> [Provided passage]
** Begin **

The solving process is broken up into a sequence of simple steps all
derived from class Step.  A Step can be something such as 1) choosing
an available digit for a given letter or 2) summing up a column and
seeing if the result matches an already-assigned letter.  As steps
succeed the process continues with the following steps.  But if a step
fails (i.e., there's a contradiction) then the system backs up to a
point where another choice can be made.  This is handled by recursing
through the sequence of steps.  In fact, even when a solution is
found, the program still backtracks to find other solutions.

The expectation is that by testing for contradictions as early as
possible in the process we'll tend to avoid dead ends and the result
will be much better than an exhaustive search.

For example, here are the steps for a sample equation:

send
+more
-----
money

1. Choose a digit for "d".
2. Choose a digit for "e".
3. Sum the column using letters "d", "e" (and include carry).
4. Set the digit for "y" based on last column summed.
5. Choose a digit for "n".
6. Choose a digit for "r".
7. Sum the column using letters "n", "r" (and include carry).

** End **

> [Entries provided]
** Begin **

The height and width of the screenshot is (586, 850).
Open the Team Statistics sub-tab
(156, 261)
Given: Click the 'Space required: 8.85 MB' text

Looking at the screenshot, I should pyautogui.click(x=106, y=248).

** End **
** Begin **

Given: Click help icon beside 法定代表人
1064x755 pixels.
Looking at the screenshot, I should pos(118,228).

** End **
** Begin **

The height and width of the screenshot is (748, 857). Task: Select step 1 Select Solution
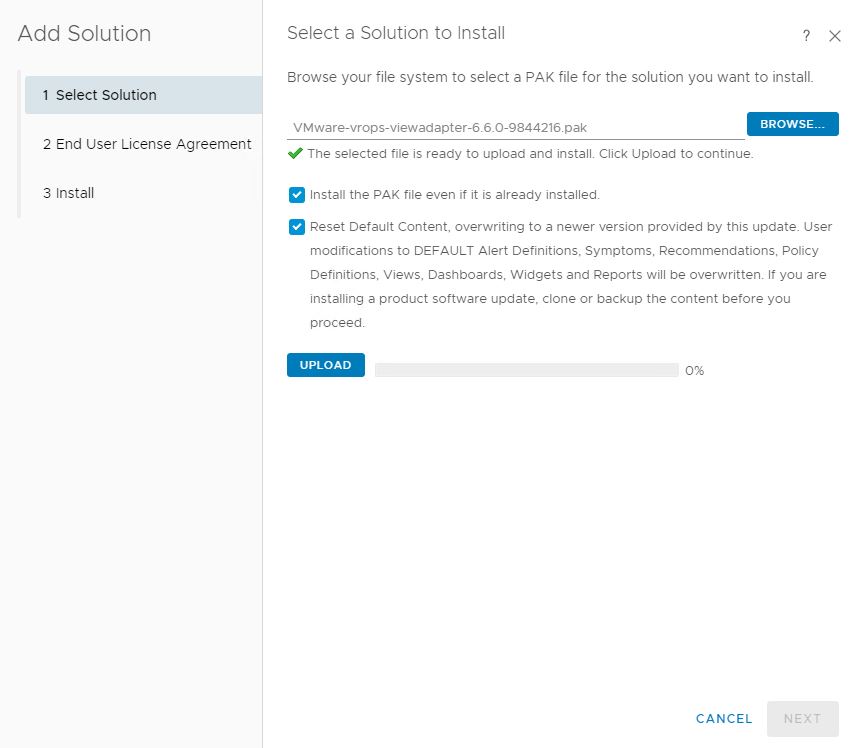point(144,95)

** End **

> [Exercise set]
[A] According to the passage on the solving process, what does the program still do after a solution is found?
[B] In the passage on the solving process, translate the sentence "As steps succeed the process continues with the following steps." into Spanish.
[C] Condense the paragraph of the passage on the solving process that begins "The solving process is broken up" into a short bulleted list that keeps its main facts.
Answer using only the passage on the solving process, not the entries.

> [Responses by task]
[A] It still backtracks to find other solutions.

[B] A medida que los pasos tienen éxito, el proceso continúa con los pasos siguientes.

[C]
- The solving process is divided into a sequence of simple steps, all derived from class Step.
- A step might choose an available digit for a letter or sum a column and check the result against an already-assigned letter.
- Successful steps lead on to the following steps.
- If a step fails because of a contradiction, the system backs up to a point where another choice can be made, which is handled by recursing through the steps.
- Even after finding a solution, the program backtracks to find other solutions.